### GIVEN PASSAGE
────────────────

Wednesday, 25 April 2012

Android: Allowing users to pick 3D objects

I have published some apps on android but up until now I have never done anything with OpenGL, so thought it was about high time I get started. Bring on my first 2d game, I read a book and followed the examples.. and let me tell you that was fun. Then I decided I wanted to do my first 3d game, bring on cube destroy!! (not yet released or finished).

I was not far in to programming my first 3d game before I wanted users to be able to click on objects in 3d space, I was not able to find a complete tutorial on how to do this. After some time I used any resources I could and managed to get it working.. hence this blog to save you time!

So the basic process is broken up as follows:

  1. Create a ray in 3d space based on a user click
  2. Transform any of your 3d objects using the Model view matrix.

────────────────

### DATA PROVIDED
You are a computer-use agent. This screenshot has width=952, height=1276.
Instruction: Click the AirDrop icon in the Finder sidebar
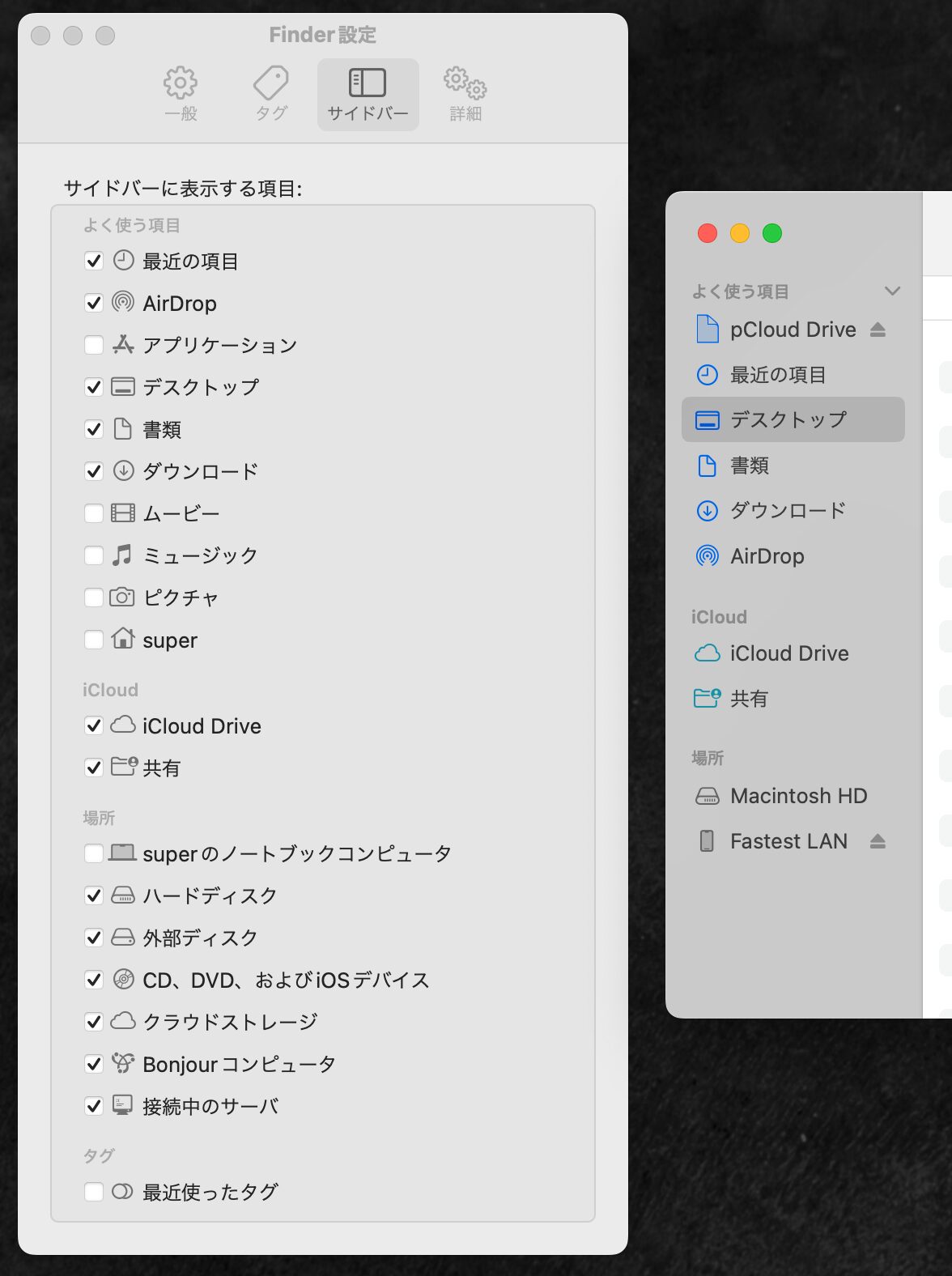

────────────────

### DIRECTIVES
(1) Reproduce the part of the blog post on picking 3D objects running from "I have published" down to "Model view matrix.".
(2) List, in order, each word of the title of the blog post on picking 3D objects.

### SOLUTIONS TO THE TASKS
(1)
I have published some apps on android but up until now I have never done anything with OpenGL, so thought it was about high time I get started. Bring on my first 2d game, I read a book and followed the examples.. and let me tell you that was fun. Then I decided I wanted to do my first 3d game, bring on cube destroy!! (not yet released or finished).

I was not far in to programming my first 3d game before I wanted users to be able to click on objects in 3d space, I was not able to find a complete tutorial on how to do this. After some time I used any resources I could and managed to get it working.. hence this blog to save you time!

So the basic process is broken up as follows:

  1. Create a ray in 3d space based on a user click
  2. Transform any of your 3d objects using the Model view matrix.

(2)
Android
Allowing
users
to
pick
3D
objects